By Joseph Wulfsohn
Published July 31, 2019
Sen. Cory Booker, D-N.J., and former Vice President Joe Biden had a fiery exchange over their records on criminal justice, with the senator accusing the 2020 frontrunner of "dipping into the Kool-Aid."
During Wednesday night's Democratic debate, Biden defended his criminal justice reform plan, which Booker had previously called "inadequate." But the New Jersey senator took things a step further as well, going after the former vice president for his heavy involvement in the 1994 Crime Bill.
"This is one of those instances where the house was set on fire and you claimed responsibility for those laws," Booker said. "You can't just now come out with a plan to put out that fire."
Biden quickly went after Booker's record as Newark mayor where he "hired Rudy Giuliani's guy" and "engaged in stop and frisk."
"You had 75 percent of those stops reviewed as illegal, you found yourself in the situation where three times as many African Americans were caught in that chain and caught up," Biden hit back, continuing: "the Justice Department came after you for saying you were engaging in behavior that was inappropriate and nothing happened the entire time you were mayor."
Booker acknowledged that he "inherited a police department with massive problems," but quickly returned fire at the former Delaware senator.
"We have a system right now that's broken and If you want to compare records and I’m shocked that you do, I am happy to do that,” Booker shot back. “Because all the problems that he is talking about that he created, I actually led the bill that got passed into law that reverses the damages that your bills.... that you were bragging calling it the 'Biden Crime Bill' up until 2015.”
Biden reiterated his attacks about Booker's enforcement of "stop and frisk"
"Mr. Vice President, there's a saying in my community: 'You're dipping into the Kool-Aid and you don't even know the flavor," Booker shot back, sparking applause.
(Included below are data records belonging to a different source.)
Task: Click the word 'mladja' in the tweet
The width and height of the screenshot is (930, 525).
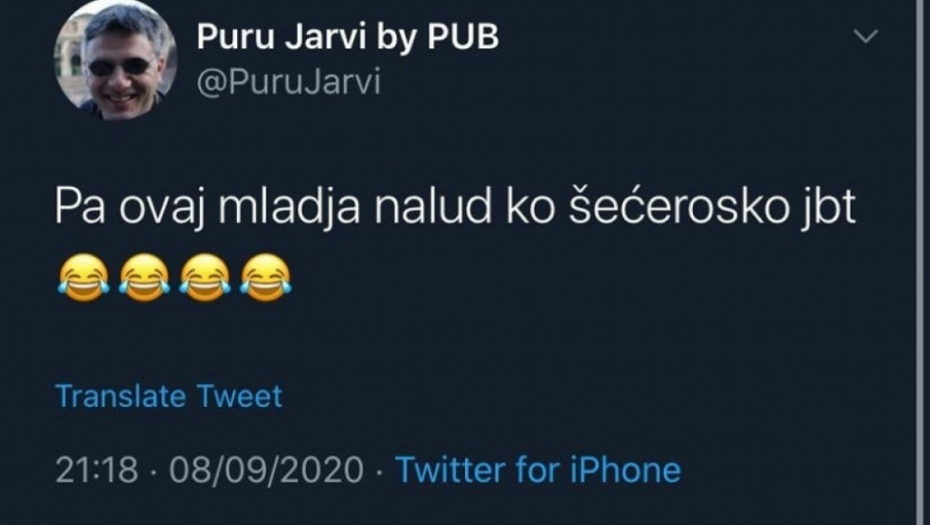Action: pos(289,209)
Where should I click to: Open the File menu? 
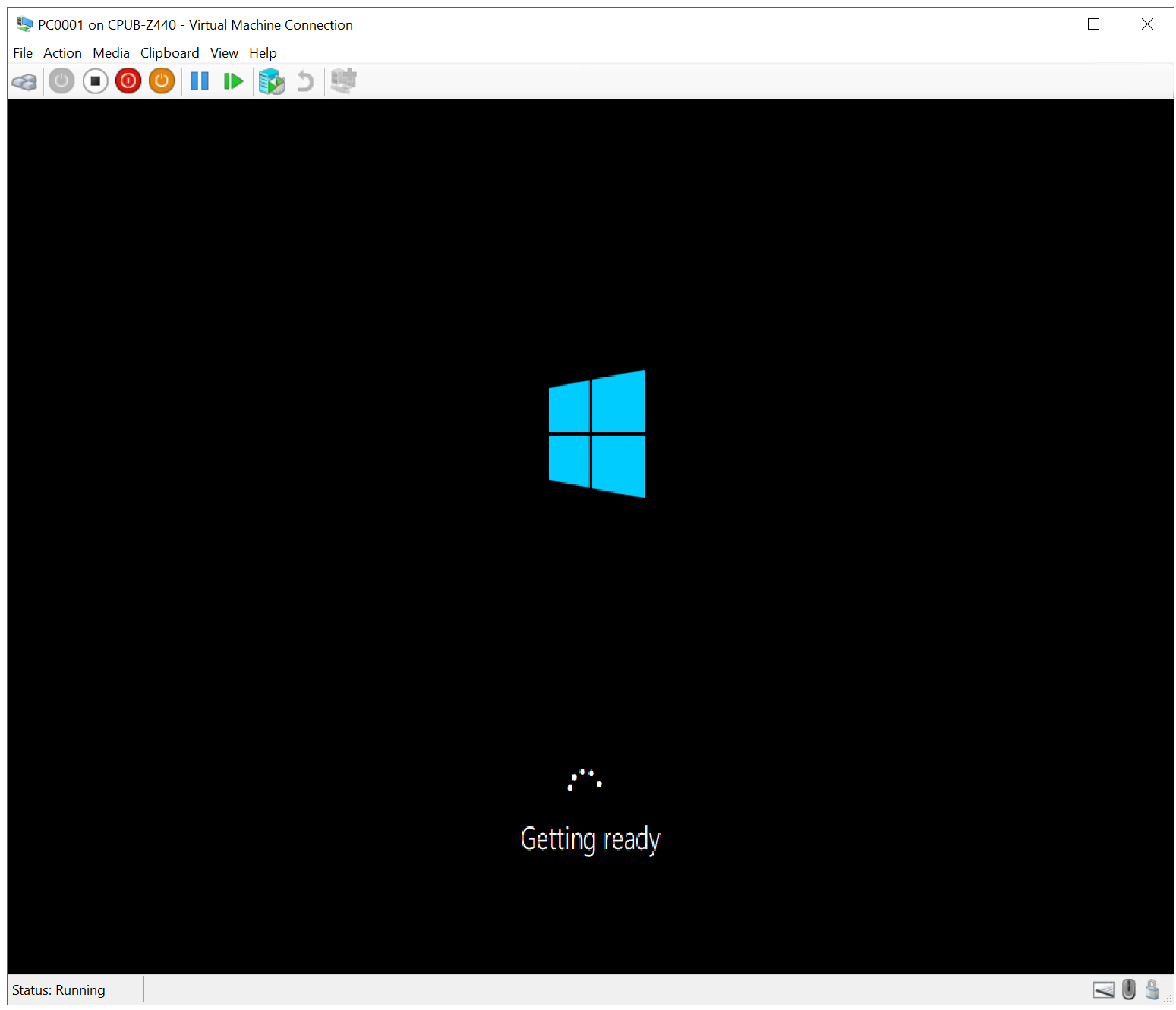tap(22, 52)
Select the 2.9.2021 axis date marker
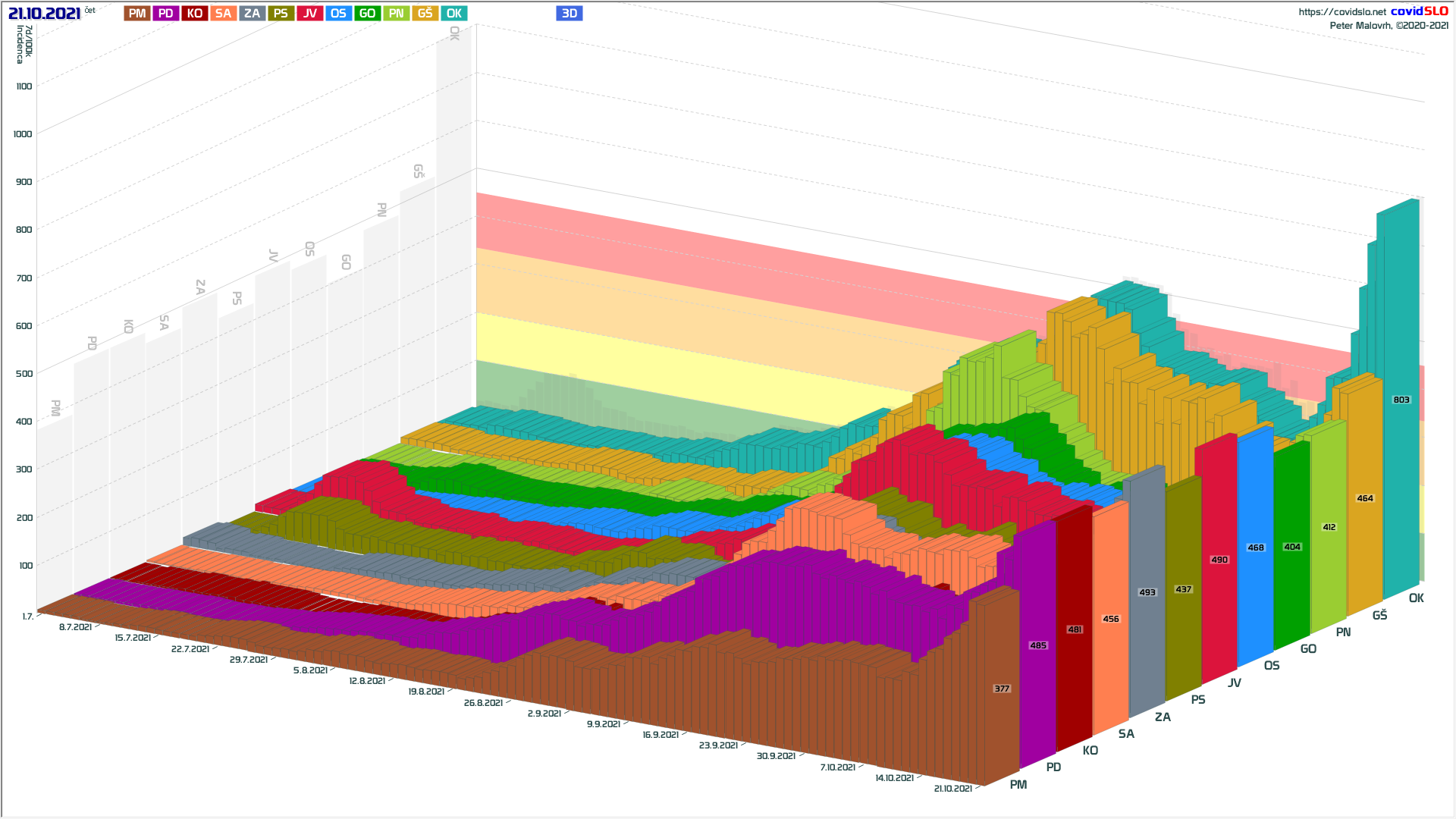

Booker continued, "You need to come to the city and see the reforms we put in place. The head of the ACLU said that I embraced reform not just in action but in deeds. You are trying to shift the view from what you created. There are people right now in prison for life, for drug offenses because you stood up and used that tough on crime phony rhetoric that got a lot of people elected but destroyed communities like mind. This isn’t about the past. This is about the present, right now.”